# WHAT THE TASK REQUIRES:
Identify each line in the data below that contains the word "This" and copy those lines.

# DATASET EXCERPTS:
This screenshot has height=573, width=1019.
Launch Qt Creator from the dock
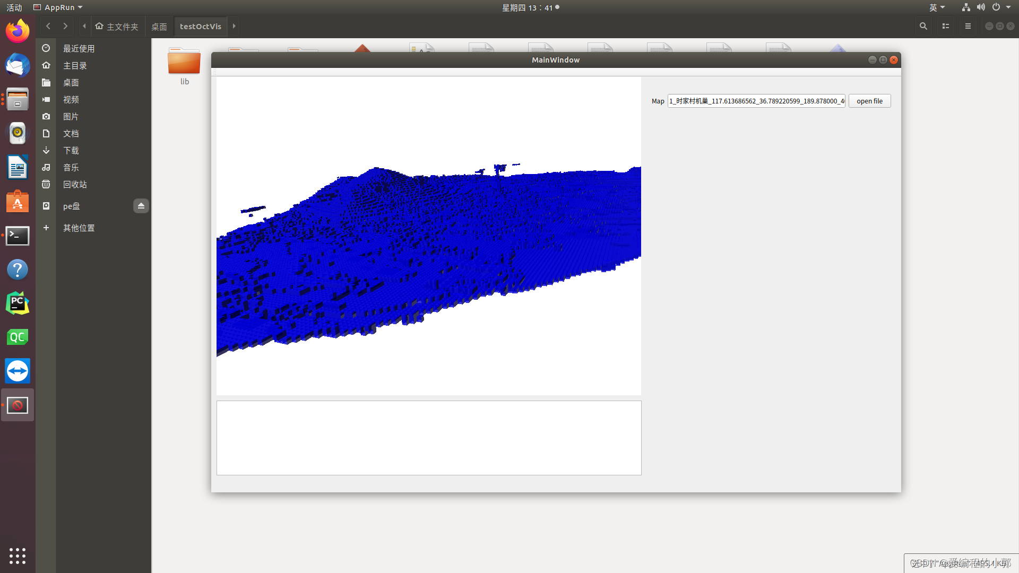18,337
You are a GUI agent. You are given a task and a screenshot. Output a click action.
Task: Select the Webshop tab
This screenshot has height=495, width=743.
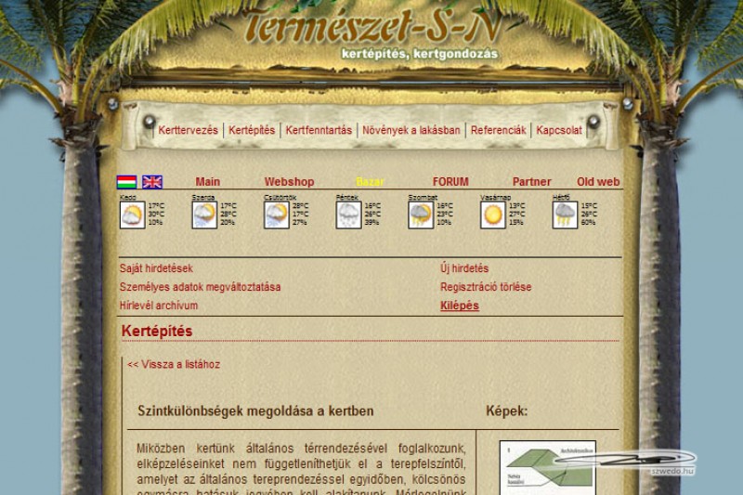click(289, 182)
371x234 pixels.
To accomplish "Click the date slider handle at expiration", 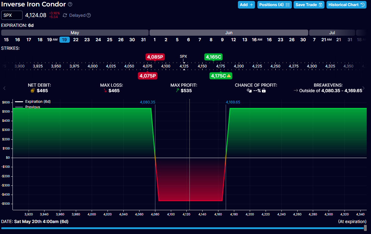I will pos(365,228).
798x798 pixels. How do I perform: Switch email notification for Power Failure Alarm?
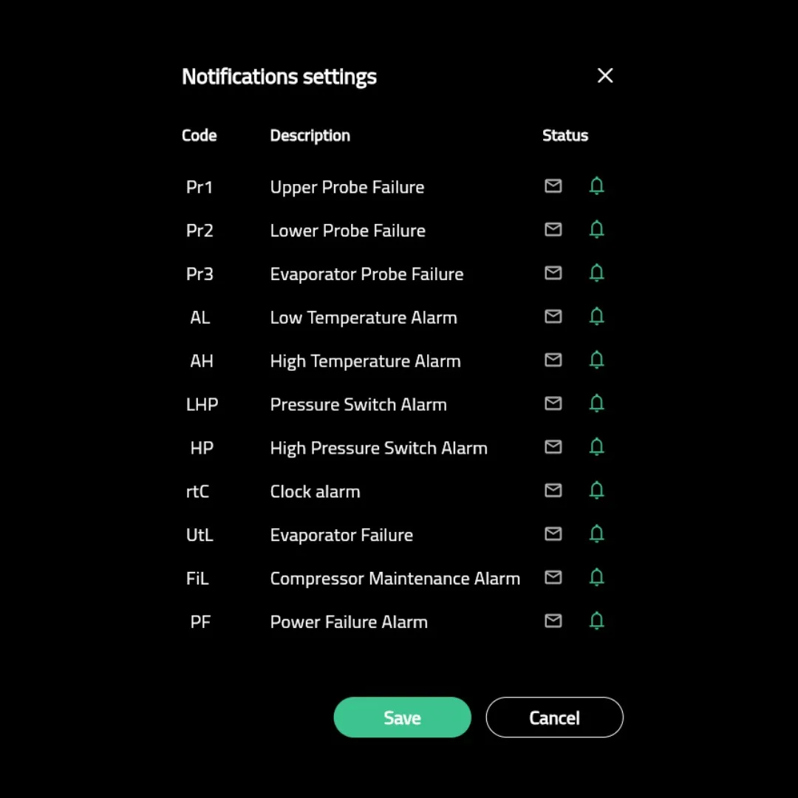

# RESPONSE TO THE TASK:
This screenshot has height=573, width=1019.
This screenshot has height=495, width=743.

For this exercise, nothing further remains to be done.